■ **Record set**:
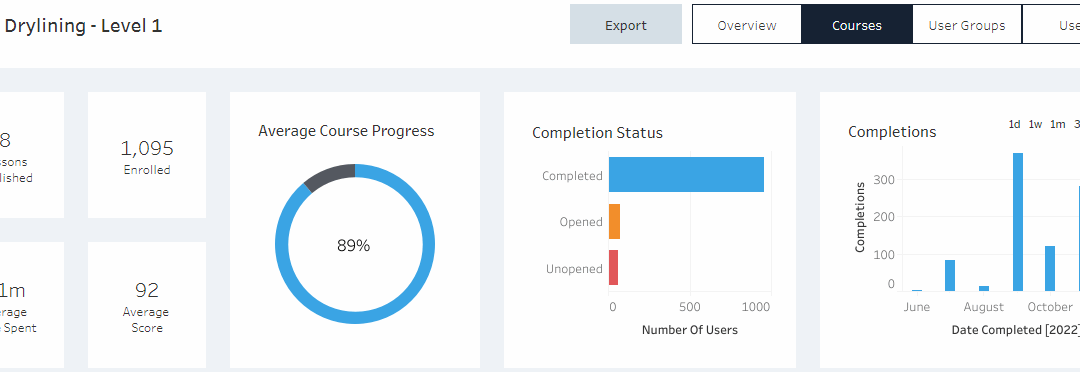This screenshot has width=1080, height=372.
Task: Select the 1,095 Enrolled card
Action: tap(147, 155)
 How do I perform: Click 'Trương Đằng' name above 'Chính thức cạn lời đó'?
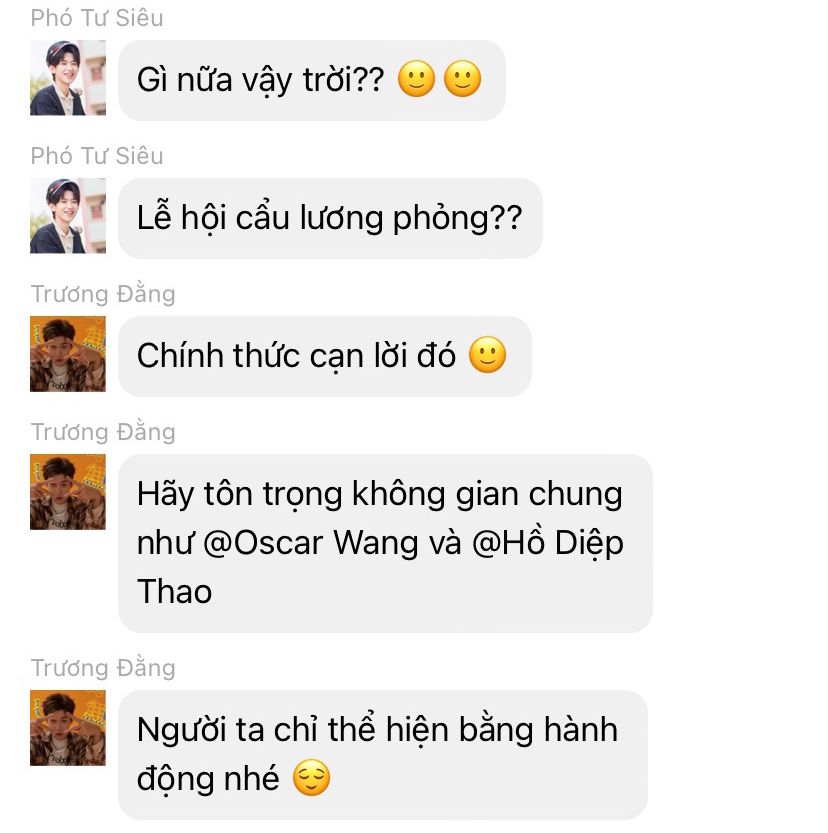click(103, 294)
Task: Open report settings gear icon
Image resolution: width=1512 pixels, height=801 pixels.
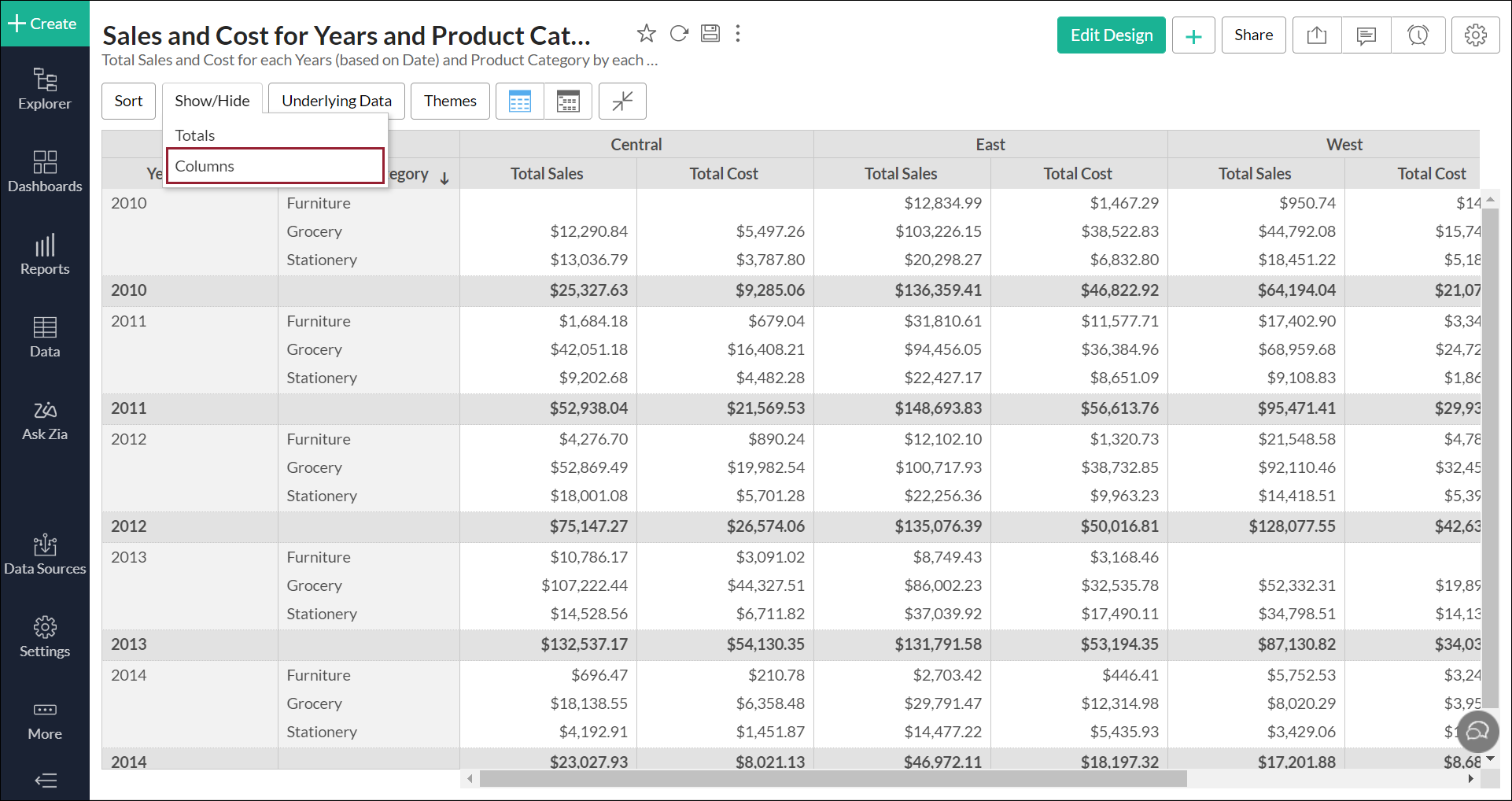Action: (1475, 35)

■ **Assigned task**:
Output only the lines running from the line with "Image resolution: width=1512" through the last line of the entries above, inclusive, with pictures excluded.

■ **Exercise result**:
Image resolution: width=1512 pixels, height=801 pixels.
Action: (1475, 35)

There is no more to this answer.